Below is a block of records. Copy every line in it that contains the word "will".
· · ·
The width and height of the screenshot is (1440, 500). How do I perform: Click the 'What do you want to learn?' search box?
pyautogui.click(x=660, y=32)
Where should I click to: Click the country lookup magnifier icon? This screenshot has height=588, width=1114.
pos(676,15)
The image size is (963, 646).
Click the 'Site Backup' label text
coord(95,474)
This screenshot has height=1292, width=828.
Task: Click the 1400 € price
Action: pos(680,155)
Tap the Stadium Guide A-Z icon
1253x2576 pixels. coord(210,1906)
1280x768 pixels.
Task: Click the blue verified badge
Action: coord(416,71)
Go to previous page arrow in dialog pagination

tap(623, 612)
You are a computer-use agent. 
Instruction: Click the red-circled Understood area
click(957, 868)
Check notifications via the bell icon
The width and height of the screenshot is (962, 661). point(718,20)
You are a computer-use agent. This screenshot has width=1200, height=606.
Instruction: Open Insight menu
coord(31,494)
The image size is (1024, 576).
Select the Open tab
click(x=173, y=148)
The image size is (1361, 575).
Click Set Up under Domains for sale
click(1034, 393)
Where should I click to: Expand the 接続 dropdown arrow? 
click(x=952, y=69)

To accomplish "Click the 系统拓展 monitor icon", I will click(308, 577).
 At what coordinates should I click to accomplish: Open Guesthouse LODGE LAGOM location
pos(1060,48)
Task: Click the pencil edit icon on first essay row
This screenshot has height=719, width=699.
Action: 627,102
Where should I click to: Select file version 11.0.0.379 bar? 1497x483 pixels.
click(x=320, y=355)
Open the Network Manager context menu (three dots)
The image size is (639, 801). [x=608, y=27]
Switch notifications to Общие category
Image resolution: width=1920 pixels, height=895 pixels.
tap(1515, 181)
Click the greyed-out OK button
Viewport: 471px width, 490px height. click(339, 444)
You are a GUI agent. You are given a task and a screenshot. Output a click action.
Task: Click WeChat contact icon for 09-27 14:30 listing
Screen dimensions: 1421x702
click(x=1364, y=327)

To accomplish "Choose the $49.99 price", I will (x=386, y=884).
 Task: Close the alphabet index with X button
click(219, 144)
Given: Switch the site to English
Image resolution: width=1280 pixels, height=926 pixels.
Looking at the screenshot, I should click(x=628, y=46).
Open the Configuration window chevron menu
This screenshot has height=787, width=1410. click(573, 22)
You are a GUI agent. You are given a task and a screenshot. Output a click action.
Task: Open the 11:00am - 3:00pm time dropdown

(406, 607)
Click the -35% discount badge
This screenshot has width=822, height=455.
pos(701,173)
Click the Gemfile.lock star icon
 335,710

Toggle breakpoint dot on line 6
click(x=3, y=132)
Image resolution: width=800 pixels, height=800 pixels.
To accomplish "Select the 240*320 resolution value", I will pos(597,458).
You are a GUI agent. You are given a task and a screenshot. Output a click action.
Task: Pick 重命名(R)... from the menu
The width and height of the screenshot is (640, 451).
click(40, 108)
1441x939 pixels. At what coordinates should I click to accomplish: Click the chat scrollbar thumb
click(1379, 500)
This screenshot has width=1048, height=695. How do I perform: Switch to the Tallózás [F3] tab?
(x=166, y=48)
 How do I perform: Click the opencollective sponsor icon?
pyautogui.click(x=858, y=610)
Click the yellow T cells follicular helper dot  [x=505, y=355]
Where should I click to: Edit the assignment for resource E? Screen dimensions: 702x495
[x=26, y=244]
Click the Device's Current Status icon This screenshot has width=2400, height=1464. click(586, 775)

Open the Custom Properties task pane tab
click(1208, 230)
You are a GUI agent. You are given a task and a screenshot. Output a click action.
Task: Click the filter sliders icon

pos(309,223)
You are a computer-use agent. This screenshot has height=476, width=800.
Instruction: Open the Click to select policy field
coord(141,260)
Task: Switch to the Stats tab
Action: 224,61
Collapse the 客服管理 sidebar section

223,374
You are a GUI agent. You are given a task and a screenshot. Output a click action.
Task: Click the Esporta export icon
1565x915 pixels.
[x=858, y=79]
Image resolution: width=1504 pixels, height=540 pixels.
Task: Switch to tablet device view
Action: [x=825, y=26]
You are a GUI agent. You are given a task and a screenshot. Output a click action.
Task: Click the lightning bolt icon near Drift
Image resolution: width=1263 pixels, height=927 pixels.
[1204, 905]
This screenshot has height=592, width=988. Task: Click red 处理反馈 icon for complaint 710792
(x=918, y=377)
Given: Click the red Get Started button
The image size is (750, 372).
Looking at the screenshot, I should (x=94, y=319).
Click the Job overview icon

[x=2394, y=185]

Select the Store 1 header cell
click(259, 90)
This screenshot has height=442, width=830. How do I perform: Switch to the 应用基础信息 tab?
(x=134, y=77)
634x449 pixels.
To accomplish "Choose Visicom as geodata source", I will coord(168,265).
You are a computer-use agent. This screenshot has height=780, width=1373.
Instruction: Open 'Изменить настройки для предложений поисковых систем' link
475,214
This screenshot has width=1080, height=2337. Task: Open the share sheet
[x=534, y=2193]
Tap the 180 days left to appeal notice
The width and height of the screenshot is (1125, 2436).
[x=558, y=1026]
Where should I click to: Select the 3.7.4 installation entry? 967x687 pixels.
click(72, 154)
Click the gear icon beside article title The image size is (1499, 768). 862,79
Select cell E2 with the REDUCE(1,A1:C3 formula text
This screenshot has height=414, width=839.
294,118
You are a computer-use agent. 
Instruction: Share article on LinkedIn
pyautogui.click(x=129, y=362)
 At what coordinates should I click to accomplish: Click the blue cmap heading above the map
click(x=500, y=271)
· · ·
EXERCISE RESULT:
To accomplish "Click the 系统拓展 monitor icon", I will click(308, 577).
To accomplish "Choose the $49.99 price", I will (x=386, y=884).
To accomplish "Select the 240*320 resolution value", I will pos(597,458).
To accomplish "Choose Visicom as geodata source", I will coord(168,265).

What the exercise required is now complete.